> Work item:
Run through the records and show each line that includes the string "link".

*** Opening Dataset records ***

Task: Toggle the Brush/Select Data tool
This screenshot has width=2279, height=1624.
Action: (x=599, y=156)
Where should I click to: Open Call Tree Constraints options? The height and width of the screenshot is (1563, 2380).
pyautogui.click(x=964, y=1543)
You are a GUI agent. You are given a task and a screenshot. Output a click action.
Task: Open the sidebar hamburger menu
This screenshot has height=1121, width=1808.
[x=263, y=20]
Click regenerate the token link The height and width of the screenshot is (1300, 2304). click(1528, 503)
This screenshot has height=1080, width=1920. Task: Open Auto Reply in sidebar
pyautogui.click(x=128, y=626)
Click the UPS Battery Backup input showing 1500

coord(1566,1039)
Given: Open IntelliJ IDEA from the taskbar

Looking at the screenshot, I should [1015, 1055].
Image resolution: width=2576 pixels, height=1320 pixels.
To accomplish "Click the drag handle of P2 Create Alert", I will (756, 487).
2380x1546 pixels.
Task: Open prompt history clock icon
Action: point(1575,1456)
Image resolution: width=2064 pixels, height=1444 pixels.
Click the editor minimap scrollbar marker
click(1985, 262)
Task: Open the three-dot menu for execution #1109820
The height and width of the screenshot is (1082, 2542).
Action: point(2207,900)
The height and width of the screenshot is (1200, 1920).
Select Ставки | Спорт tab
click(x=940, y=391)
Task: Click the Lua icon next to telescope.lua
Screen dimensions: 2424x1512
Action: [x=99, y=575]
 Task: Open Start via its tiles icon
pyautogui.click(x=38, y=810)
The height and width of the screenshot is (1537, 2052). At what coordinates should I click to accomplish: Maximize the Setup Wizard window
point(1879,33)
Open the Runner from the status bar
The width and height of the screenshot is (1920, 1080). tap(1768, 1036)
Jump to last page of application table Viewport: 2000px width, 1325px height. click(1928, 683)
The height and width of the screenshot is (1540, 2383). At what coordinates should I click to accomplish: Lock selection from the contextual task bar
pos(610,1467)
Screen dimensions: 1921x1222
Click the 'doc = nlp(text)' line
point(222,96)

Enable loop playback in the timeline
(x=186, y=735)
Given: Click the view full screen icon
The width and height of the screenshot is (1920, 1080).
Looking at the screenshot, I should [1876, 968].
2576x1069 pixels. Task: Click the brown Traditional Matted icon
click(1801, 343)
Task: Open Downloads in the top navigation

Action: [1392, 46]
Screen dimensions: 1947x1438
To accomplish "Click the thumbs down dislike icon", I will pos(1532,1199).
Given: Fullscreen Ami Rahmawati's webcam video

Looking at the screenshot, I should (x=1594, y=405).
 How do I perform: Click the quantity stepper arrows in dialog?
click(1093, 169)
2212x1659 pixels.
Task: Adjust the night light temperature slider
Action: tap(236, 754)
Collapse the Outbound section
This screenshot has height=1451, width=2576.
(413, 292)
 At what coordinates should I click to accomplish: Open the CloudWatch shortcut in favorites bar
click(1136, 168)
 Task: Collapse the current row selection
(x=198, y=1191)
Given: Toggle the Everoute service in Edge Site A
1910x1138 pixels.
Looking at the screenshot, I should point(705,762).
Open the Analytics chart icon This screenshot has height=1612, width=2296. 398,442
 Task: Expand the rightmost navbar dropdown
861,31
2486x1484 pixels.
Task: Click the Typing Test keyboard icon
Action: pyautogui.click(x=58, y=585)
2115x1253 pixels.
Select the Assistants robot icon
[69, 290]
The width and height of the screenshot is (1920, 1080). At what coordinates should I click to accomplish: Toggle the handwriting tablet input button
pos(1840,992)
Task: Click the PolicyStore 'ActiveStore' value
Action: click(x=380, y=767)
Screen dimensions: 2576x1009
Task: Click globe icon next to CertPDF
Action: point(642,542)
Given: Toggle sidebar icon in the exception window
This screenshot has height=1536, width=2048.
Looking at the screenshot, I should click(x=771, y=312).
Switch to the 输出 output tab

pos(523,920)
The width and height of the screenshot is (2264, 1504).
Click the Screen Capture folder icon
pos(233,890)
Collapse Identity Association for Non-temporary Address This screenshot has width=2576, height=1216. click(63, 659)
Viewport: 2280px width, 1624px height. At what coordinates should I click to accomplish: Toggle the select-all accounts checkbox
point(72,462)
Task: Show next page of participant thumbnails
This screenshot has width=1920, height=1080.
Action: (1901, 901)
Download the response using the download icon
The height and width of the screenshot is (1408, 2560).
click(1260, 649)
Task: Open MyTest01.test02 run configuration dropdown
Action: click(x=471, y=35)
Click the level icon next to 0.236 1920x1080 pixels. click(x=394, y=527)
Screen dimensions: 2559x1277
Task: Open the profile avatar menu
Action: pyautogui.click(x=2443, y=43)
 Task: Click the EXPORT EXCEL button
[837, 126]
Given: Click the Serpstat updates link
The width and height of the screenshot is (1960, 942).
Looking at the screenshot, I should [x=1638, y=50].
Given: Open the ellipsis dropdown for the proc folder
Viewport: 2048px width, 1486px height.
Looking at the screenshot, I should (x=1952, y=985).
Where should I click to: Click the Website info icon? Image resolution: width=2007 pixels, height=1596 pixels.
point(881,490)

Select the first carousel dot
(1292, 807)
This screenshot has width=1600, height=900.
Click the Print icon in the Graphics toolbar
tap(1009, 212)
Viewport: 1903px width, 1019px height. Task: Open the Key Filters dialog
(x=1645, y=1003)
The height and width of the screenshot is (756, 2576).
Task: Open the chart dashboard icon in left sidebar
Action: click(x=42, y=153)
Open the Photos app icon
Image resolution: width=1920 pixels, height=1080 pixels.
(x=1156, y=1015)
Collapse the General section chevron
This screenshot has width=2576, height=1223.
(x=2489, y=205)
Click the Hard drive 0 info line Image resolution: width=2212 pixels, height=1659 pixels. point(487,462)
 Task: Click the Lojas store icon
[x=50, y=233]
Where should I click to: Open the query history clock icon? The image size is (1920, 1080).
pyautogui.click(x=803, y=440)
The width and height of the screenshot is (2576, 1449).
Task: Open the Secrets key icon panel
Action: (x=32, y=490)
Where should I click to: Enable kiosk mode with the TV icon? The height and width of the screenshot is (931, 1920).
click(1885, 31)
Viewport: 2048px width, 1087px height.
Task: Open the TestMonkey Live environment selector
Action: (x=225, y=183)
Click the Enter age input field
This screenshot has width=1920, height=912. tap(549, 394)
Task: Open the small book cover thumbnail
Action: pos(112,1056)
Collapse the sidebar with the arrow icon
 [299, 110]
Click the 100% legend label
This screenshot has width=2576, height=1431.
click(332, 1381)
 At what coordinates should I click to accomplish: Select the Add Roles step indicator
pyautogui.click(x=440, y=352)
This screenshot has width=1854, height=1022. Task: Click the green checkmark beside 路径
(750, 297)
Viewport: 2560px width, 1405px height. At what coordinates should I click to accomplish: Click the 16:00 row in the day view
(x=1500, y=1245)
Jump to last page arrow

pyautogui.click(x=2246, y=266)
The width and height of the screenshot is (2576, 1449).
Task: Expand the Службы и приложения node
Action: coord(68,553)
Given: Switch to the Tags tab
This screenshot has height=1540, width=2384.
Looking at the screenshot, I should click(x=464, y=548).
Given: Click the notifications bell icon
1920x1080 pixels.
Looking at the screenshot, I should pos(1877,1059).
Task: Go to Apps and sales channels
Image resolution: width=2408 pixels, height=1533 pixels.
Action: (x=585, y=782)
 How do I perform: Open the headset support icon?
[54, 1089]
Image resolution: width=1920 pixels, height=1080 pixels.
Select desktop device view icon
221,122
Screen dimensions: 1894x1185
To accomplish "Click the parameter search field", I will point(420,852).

*** Closing Dataset records ***

> Exercise result:
Click regenerate the token link The height and width of the screenshot is (1300, 2304). click(1528, 503)
Given: Click the Serpstat updates link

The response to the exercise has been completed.